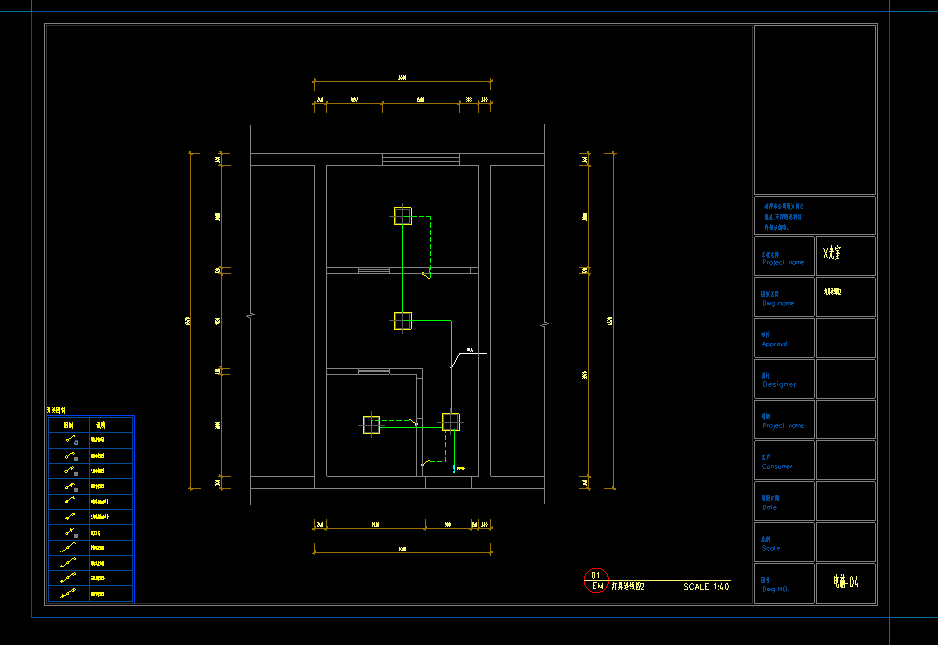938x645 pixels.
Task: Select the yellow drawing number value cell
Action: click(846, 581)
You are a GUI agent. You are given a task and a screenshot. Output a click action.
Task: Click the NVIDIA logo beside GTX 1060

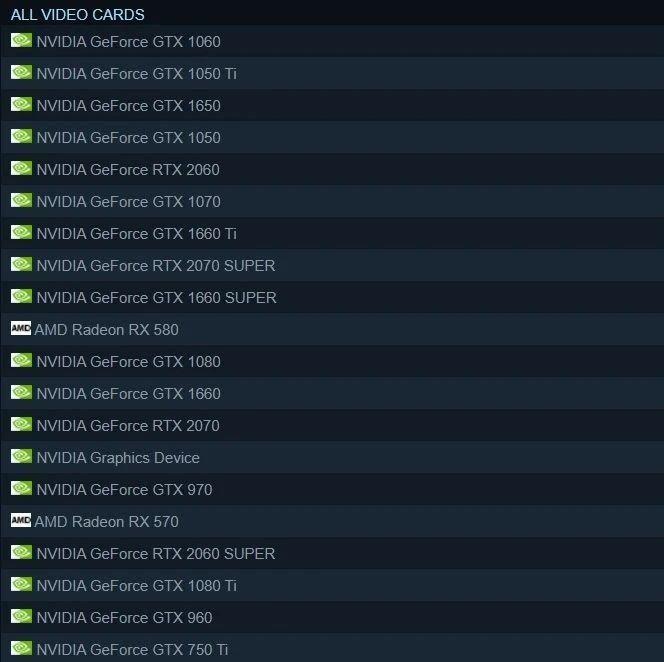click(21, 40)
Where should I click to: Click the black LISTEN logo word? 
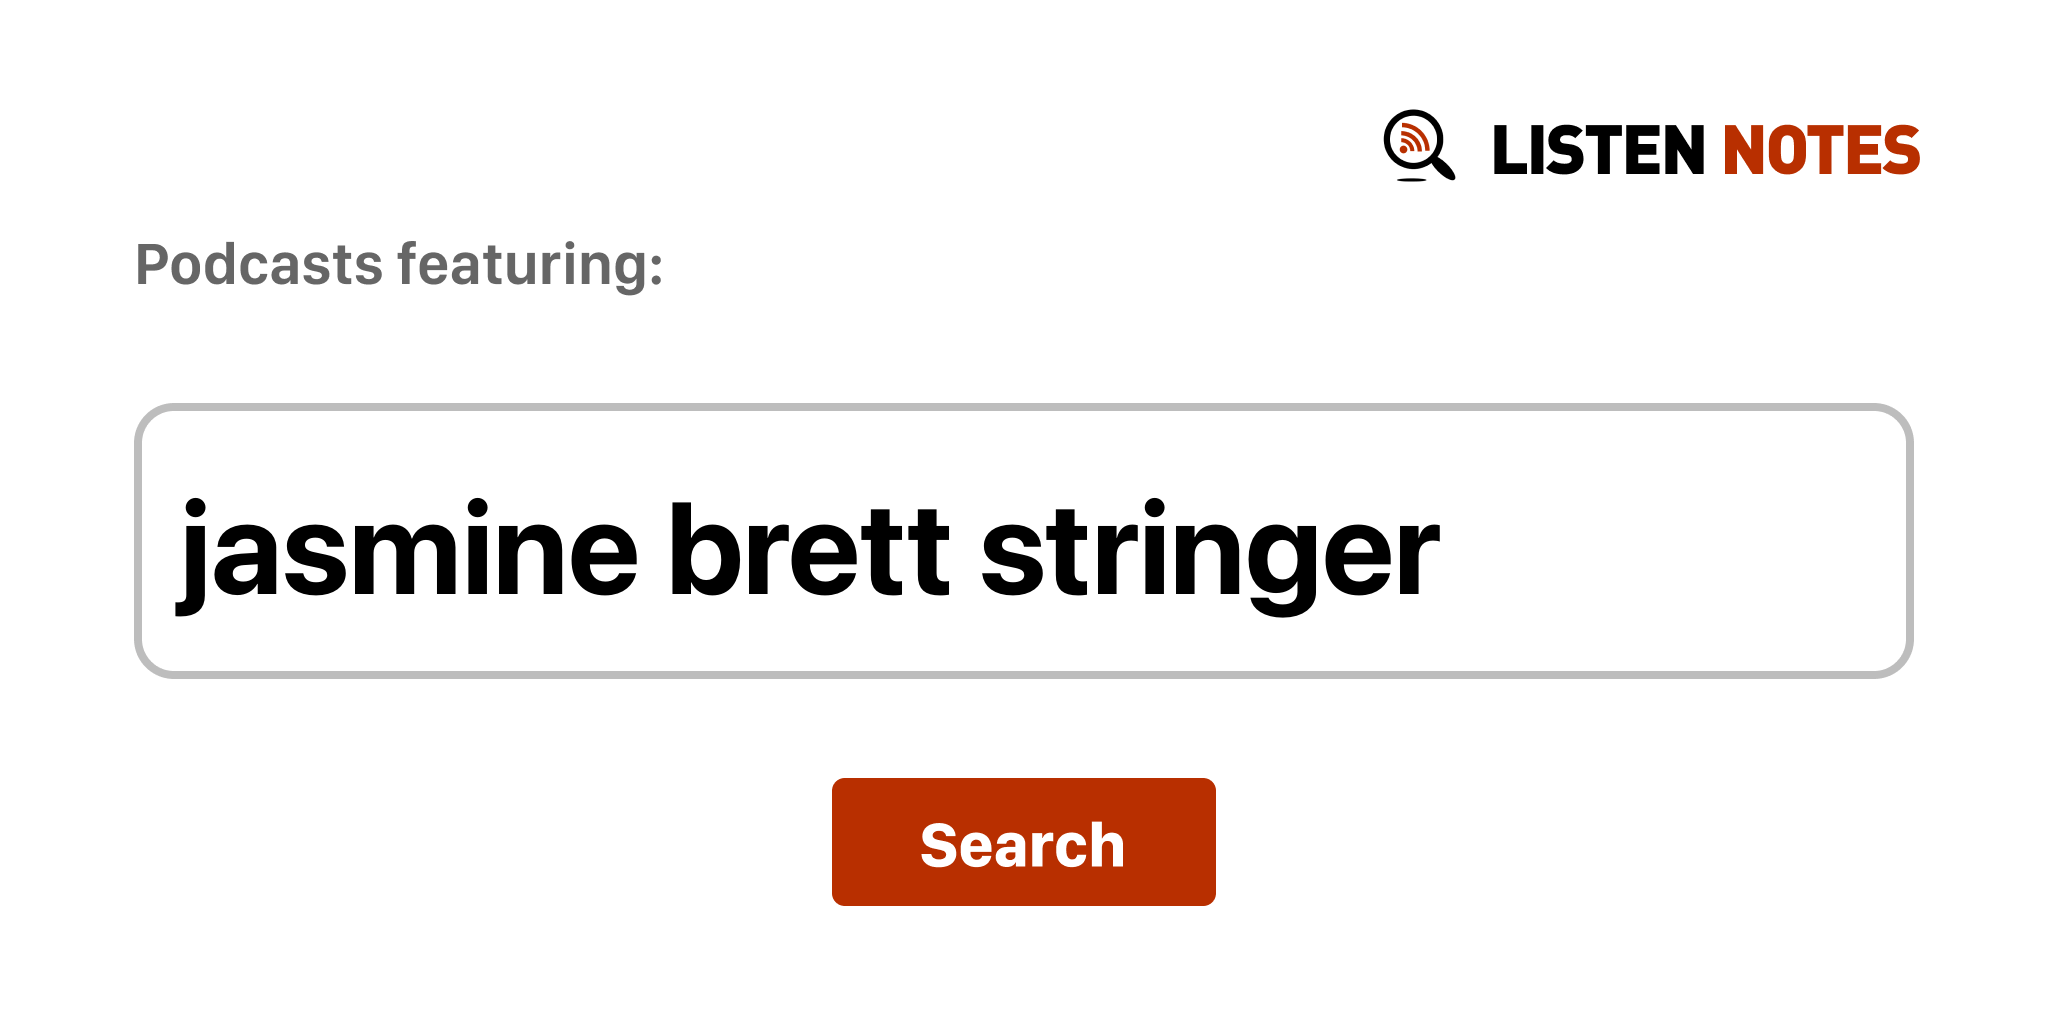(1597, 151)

...

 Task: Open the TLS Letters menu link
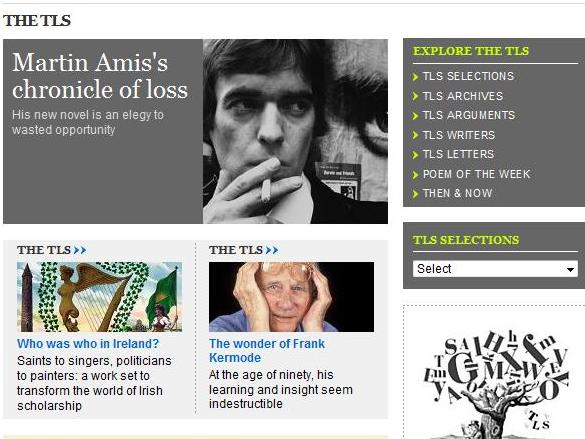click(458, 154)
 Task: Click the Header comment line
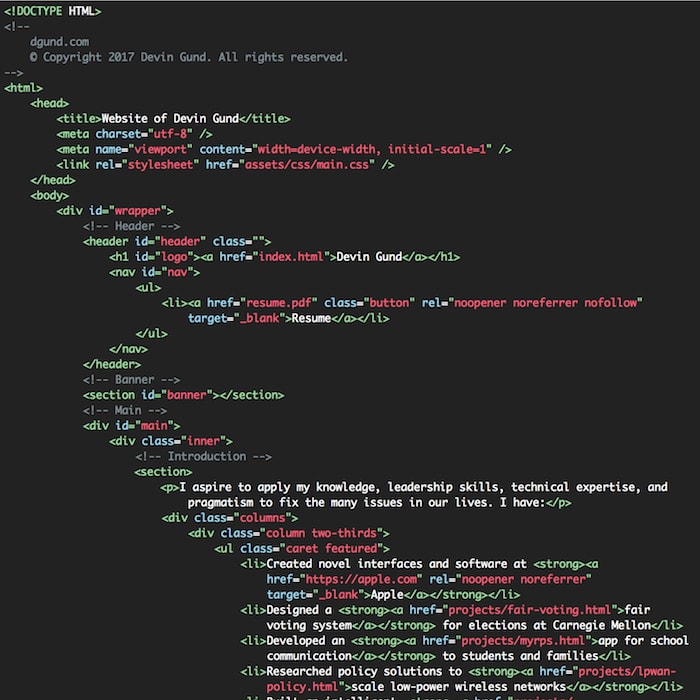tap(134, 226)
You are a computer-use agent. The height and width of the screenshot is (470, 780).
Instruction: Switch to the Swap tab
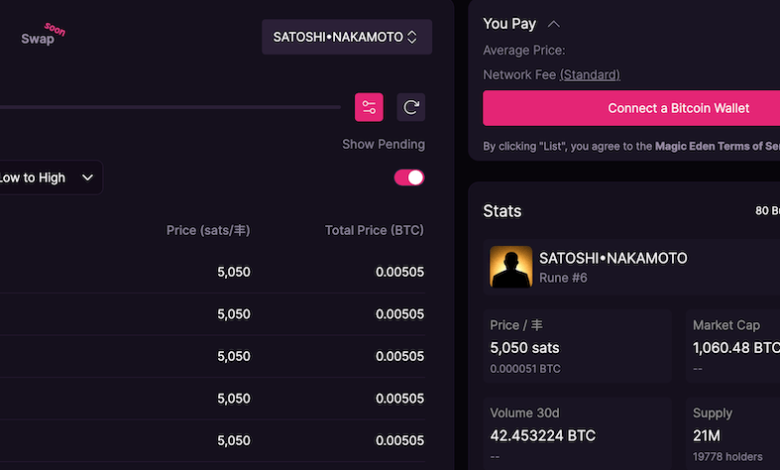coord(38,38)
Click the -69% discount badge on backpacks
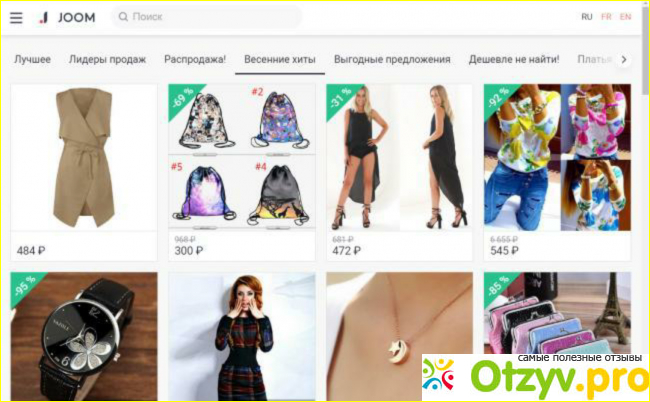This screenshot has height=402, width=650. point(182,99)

• [AIM OF THE EXERCISE]: Copy out the lines above word for word, beginning with the line that contains "Where should I" and continuing through the line that contains "(1597, 151)". Leave the pictures out of your answer.

• [EXERCISE SOLUTION]:
Where should I click to: Click the black LISTEN logo word? 
(1597, 151)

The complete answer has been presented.